Kenya’s annual inflation rate stood at 4.6 per cent in September, edging up slightly but remaining within the Central Bank’s target range.
Mobile money subscriptions, which cover active, inactive and dormant accounts, also softened, slipping to 87.0 million, a decline of about 500,000 accounts from August. Analysts say the slowdown mirrors broader shifts in user behaviour as fintechs, banks and telcos intensify competition for customers.
“Subscription numbers may be flattening as the market approaches saturation, but value per user is where the sector’s next growth wave will emerge,” said a Nairobi-based payments analyst, citing increased uptake of savings, credit and merchant services layered on mobile money rails.

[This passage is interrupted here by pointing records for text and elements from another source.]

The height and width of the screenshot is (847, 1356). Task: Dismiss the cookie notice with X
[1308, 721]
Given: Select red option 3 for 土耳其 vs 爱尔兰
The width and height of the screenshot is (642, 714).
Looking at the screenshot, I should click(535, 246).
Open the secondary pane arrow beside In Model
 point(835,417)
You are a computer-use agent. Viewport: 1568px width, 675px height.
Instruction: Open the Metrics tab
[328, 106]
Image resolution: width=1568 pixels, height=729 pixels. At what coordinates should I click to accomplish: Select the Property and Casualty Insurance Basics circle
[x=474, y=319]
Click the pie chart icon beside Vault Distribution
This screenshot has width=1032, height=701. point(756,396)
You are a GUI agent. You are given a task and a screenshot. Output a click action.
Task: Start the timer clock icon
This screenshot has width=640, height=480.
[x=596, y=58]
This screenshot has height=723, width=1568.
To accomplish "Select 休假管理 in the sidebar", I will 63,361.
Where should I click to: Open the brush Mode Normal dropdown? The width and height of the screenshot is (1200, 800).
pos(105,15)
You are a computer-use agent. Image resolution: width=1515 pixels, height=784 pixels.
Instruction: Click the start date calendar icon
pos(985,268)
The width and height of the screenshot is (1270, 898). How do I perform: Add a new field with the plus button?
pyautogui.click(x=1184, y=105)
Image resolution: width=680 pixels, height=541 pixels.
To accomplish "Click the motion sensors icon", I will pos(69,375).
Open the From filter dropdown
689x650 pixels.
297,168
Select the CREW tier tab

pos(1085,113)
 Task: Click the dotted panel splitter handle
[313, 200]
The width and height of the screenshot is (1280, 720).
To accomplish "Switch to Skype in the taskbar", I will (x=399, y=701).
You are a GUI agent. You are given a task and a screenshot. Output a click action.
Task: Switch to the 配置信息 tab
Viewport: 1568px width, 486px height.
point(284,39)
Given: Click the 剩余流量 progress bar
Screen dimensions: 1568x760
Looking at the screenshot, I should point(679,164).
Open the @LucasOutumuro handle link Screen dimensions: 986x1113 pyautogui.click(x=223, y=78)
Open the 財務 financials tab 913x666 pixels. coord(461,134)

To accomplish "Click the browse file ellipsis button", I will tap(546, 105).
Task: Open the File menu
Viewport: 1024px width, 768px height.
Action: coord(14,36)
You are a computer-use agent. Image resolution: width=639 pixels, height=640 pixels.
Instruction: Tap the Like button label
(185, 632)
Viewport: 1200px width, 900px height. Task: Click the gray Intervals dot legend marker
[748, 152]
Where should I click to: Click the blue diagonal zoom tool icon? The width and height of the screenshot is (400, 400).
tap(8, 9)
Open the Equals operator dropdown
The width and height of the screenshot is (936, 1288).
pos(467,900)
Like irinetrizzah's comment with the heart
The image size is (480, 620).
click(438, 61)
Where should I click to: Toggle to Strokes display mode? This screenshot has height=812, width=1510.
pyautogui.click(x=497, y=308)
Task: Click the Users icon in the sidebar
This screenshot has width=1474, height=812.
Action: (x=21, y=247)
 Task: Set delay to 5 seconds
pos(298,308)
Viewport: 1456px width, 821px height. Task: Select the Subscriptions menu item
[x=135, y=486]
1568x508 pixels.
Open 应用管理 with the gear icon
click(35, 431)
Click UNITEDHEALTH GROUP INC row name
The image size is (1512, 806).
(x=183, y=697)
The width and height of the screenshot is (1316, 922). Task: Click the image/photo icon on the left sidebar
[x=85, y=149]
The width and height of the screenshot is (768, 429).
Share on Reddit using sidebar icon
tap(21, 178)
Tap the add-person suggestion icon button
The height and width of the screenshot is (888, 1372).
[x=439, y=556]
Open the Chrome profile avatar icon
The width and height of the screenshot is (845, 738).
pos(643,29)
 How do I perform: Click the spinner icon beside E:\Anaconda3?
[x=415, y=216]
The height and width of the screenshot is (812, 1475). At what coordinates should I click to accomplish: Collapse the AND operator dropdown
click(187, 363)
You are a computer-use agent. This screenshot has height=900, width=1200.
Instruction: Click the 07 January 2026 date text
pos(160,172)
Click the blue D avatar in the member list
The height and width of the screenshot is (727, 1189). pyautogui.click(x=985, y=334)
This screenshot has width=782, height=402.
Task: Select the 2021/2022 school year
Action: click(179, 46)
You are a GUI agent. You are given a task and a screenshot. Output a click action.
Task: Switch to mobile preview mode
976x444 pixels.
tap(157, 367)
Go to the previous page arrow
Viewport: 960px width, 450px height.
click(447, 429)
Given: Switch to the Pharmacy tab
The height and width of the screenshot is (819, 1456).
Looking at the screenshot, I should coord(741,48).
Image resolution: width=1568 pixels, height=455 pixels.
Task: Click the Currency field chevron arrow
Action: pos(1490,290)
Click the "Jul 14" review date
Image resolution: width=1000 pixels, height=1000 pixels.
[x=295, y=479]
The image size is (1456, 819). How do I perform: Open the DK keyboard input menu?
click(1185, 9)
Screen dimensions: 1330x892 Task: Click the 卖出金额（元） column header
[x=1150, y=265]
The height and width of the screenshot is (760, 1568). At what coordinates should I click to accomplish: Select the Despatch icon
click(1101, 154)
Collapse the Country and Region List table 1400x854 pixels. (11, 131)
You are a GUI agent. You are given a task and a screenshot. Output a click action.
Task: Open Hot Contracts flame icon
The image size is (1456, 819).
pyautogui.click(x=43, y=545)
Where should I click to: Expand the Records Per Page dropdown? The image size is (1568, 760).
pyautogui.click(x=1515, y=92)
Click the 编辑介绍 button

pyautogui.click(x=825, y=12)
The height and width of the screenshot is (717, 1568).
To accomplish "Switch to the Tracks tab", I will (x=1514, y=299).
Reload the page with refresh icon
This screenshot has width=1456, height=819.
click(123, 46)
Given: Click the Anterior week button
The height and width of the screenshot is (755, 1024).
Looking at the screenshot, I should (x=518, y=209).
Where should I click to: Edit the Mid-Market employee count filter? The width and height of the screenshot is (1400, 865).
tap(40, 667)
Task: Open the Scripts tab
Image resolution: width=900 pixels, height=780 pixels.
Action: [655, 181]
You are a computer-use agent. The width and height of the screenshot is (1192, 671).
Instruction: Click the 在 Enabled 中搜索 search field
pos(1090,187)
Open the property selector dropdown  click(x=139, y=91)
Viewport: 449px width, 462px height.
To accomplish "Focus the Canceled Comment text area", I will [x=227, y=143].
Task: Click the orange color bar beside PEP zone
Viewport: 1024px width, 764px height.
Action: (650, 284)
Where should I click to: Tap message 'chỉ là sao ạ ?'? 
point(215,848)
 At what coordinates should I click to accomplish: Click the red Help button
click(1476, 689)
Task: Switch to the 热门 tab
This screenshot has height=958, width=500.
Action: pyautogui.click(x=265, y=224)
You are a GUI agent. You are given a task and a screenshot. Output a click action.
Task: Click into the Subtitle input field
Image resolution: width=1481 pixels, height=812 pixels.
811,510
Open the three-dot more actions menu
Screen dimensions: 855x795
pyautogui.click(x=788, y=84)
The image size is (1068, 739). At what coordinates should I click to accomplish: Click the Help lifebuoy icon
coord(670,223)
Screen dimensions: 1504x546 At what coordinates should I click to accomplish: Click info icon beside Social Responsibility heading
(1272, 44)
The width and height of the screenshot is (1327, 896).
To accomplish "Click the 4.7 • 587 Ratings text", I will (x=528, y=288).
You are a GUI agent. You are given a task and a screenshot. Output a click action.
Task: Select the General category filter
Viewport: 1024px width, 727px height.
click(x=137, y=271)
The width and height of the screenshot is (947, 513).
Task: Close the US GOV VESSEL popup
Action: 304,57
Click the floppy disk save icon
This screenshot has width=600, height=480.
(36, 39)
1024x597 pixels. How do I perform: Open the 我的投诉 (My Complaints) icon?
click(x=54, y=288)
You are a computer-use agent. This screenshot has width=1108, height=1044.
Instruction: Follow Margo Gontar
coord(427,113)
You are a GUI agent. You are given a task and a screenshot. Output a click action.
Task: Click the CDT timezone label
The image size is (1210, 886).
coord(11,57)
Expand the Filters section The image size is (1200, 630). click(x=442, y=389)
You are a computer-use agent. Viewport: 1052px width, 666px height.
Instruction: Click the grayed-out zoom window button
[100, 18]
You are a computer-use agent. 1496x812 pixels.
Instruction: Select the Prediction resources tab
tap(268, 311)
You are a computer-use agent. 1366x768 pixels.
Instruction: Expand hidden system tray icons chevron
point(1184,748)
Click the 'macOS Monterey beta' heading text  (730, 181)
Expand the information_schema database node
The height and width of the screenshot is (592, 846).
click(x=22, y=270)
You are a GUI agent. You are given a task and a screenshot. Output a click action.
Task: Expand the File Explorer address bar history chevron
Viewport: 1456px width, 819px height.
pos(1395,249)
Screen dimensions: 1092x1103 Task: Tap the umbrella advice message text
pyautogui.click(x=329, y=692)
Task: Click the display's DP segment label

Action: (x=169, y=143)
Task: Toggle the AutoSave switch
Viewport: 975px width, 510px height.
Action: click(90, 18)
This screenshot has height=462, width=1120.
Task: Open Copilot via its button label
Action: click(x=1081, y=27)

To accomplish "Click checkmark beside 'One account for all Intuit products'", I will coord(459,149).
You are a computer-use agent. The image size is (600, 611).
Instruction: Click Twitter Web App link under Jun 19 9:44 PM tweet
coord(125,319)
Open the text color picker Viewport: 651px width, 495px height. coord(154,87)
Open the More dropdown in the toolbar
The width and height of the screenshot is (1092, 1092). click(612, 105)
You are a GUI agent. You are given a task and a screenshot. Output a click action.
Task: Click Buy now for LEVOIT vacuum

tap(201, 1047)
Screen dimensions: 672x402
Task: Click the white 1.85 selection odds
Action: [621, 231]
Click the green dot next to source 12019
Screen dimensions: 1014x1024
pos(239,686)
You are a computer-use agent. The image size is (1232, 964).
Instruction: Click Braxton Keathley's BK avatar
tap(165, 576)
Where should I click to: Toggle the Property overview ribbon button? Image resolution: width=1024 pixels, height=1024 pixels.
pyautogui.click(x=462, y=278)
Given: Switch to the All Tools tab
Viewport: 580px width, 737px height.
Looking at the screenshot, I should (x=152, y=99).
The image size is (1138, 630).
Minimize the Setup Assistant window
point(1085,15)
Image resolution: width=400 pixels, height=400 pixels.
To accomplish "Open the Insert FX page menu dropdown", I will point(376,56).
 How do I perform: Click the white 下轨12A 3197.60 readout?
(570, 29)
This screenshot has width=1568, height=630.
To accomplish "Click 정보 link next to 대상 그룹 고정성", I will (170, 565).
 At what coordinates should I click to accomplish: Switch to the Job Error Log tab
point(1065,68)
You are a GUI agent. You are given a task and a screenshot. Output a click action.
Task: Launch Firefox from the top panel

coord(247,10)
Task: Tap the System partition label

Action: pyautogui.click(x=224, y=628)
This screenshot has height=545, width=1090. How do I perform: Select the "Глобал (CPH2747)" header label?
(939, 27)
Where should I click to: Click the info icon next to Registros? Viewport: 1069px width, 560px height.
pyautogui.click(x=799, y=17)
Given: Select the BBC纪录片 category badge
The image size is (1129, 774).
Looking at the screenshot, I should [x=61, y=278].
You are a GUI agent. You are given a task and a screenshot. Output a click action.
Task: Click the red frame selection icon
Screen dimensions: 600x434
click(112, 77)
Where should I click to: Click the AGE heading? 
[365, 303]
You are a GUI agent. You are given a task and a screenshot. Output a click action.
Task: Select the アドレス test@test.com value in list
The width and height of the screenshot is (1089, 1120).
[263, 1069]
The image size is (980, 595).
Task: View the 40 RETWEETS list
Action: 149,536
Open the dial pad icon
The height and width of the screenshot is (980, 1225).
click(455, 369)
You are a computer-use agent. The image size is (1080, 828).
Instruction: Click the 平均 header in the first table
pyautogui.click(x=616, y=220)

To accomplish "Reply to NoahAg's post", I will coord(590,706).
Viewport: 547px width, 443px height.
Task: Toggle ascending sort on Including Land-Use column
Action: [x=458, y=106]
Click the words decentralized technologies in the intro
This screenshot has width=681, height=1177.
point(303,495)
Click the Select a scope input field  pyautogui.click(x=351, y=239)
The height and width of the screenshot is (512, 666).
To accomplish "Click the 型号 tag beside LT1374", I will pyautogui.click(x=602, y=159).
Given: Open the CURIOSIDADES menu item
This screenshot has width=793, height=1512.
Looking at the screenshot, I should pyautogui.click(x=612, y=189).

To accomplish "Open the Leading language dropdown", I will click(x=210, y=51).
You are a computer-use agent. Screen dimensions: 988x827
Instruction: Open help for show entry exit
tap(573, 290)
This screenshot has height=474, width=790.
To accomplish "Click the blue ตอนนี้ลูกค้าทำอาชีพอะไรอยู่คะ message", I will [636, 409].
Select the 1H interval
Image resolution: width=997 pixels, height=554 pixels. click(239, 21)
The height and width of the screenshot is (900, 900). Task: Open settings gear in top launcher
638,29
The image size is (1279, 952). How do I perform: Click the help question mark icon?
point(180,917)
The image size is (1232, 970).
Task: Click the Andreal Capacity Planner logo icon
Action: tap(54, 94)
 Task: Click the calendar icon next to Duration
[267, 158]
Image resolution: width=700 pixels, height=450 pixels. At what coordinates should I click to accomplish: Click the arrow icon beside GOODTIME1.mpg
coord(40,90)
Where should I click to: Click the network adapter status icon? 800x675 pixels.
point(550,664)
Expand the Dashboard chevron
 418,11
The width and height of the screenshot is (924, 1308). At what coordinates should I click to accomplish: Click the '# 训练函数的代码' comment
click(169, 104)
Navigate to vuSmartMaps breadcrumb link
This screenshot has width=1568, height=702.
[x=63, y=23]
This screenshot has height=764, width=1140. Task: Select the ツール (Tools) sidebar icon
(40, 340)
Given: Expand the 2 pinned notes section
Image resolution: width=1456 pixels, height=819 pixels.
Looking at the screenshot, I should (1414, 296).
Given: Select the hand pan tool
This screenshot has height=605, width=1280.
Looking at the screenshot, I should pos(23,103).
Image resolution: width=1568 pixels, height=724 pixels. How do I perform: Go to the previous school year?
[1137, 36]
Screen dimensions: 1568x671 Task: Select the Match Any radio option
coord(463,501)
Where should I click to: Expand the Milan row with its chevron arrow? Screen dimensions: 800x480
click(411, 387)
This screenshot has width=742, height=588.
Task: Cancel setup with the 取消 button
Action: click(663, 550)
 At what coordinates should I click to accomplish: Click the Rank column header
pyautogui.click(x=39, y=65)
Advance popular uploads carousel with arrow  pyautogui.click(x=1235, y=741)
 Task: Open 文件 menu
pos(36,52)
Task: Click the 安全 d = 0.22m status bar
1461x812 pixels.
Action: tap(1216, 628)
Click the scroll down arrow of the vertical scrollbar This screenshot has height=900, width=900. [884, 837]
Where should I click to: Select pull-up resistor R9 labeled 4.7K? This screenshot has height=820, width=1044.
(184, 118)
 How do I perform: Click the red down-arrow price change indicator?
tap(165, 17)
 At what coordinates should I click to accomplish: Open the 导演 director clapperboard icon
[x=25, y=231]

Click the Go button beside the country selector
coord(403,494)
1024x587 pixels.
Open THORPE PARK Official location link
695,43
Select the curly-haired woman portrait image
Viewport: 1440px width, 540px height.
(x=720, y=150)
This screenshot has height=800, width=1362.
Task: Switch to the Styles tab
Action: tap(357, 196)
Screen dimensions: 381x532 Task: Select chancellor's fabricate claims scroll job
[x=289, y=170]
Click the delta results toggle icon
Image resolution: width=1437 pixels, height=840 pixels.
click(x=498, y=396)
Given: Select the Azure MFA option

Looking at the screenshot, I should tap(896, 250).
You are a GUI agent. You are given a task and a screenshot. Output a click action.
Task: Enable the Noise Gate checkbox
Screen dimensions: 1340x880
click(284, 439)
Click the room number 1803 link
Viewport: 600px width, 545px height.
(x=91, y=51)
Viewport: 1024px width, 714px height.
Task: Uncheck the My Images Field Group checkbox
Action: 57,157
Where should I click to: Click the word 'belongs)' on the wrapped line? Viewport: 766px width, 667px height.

Despite the softer numbers, the rise in agent outlets points to strong liquidity confidence, a critical factor in rural and peri-urban economies where cash-out services dominate. The data indicates that while consumer transactions have slowed, deeper structural changes may be reshaping the market. A growing preference for merchant payments and bank-to-wallet transfers appears to be consolidating multiple micro-transactions into fewer, higher-value movements. At the same time, digital credit products offered by banks and mobile lenders continue to gain traction, while competition from app-based fintech wallets is steadily rising.
The latest Communications Authority (CA) quarterly sector report reinforces this picture of a reshaping market. Safaricom’s M-Pesa remains dominant with more than 96 per cent share of mobile money subscriptions, but its grip has marginally tightened as Airtel Money and Telkom’s T-Kash record incremental gains.
Airtel Money’s market share rose to just over 3 per cent, driven by its aggressive zero-rated wallet-to-bank transfer strategy. The CA report shows that while M-Pesa still controls the overwhelming majority of transaction value and volume, alternative providers are growing faster in relative terms, particularly in merchant payments and cross-platform transfers.